The funds solicited for the kadayawan festival goes to pay for prizes for the different contests, as well as other expenses. At the Agro trade fair, an entrance fee of P2 for children and P4 for adults is collected but for students with ID, entrance is free.

The foundation has to pay for electricians and five security guards who are on a 24-hour duty at the trade fair. They also pay for their food, and if the Davao City Police Office and the traffic division will add more forces as requested, the foundation has to feed them. Ampil said they are also paying P60,000 for four toilets at the Agro-trade fair from August 10-24 (15 days).

"We have to pay for electricity, water, communications, and even the flags decorated at the trade fair, we spent at least P7,000 for that," Ampil said.

The foundation only collects an annual fee of P750 for each of the 160 members who are basically flower growers.
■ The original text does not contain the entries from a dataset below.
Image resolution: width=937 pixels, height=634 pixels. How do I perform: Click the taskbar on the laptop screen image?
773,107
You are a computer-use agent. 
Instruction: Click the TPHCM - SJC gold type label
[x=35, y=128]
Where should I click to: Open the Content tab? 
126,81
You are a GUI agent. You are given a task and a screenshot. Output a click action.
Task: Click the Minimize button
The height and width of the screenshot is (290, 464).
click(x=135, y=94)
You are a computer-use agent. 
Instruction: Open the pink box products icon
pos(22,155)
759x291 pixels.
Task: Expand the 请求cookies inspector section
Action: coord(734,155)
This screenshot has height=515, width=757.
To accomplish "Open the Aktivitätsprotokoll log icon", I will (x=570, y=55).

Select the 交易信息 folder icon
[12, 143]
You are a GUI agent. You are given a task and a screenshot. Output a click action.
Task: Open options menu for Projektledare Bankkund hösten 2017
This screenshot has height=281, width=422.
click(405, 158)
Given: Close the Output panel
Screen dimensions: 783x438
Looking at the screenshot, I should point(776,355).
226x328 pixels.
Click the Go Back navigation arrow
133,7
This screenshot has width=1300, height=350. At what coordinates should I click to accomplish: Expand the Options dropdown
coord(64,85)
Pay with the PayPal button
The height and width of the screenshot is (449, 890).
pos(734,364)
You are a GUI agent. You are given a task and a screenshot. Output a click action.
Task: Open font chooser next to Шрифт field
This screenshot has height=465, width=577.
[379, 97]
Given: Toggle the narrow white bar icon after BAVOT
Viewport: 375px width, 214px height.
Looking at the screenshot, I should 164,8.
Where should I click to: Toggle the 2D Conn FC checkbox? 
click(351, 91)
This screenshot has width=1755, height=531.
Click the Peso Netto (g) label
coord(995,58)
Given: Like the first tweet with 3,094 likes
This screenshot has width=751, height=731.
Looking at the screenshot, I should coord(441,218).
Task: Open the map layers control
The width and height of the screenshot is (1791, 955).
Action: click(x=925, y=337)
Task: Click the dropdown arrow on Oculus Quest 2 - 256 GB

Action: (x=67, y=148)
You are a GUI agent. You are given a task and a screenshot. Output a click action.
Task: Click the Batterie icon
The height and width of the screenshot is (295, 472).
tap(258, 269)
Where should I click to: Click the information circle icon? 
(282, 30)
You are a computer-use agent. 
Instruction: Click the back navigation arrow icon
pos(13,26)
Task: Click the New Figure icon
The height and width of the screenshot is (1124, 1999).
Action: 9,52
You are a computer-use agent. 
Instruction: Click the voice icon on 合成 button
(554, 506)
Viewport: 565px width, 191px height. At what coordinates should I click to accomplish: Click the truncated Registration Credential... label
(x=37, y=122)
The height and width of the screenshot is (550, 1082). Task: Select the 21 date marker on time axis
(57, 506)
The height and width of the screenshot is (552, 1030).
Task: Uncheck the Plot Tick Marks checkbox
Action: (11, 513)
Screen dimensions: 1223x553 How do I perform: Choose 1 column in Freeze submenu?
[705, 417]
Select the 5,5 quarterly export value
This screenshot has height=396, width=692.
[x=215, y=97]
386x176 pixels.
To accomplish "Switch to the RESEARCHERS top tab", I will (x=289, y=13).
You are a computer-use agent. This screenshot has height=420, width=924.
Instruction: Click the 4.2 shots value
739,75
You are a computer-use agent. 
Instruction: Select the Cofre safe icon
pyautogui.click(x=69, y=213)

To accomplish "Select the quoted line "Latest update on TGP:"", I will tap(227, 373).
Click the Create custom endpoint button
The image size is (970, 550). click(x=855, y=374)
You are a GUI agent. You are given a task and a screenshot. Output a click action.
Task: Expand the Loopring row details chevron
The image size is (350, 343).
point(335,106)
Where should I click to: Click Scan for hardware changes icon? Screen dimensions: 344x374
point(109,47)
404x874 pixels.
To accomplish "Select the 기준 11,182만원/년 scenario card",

Not all members pay at same date so collection won't be in lump. Membership to the foundation is also open even to non-flower growers as long as one is from the original Davao province.

Ampil said they are not receiving any salary or incentives for their work. The officers generate fundings but they don't receive commissions on solicitations.

The sad truth, according to Ampil, is that there is only a small group of people working for the Kadayawan festival.

"That's the life behind Kadayawan. The festival is growing and whoever will take over must continue that," Ampil said.

Because the foundation can't rely on the foundation for political reasons, they started the home bio-system in 2001, developed and proposed by Mr. Jose Nobleza Jr, member of Kadayawan DFI.

The system basically deals on the "preparation of an indigenous micro-organism solution for enhancing the composting properties of biodegradable matters".

The foundation tied up with the public schools because of the solid waste management act prescribed to educate the students on waste management.

The home biosystem is anchored on the principle that each house or home should start a solid waste management, it's their responsibility as a family, because if family head (father or mother) will not accept solid waste management, then lets forget all about the garbage that we have.

Ampil said of the 15 schools that joined the contest, most if not all are earning because of the vegetables they are growing out of the home biosystem.

Ampil said the municipality of Davao del Sur had adapted the home biosystem as their official solid waste management program.

"We're slowly gaining grounds outside Davao City, the only thing we lack is actually private funding," he said.

On August 20, a congress of all practitioners of the homebio system will be held at the Matina Town Square from 8 am-5 pm where they will be talking about the practices, problems they encountered, and sharing of ideas about the program.

This week, with Chairperson and City Tourism Officer Id Acaylar and President Susan Durano at the helm, the people will once again witness the kadayawan festival, a celebration of life and thanksgiving, in all it's splendor.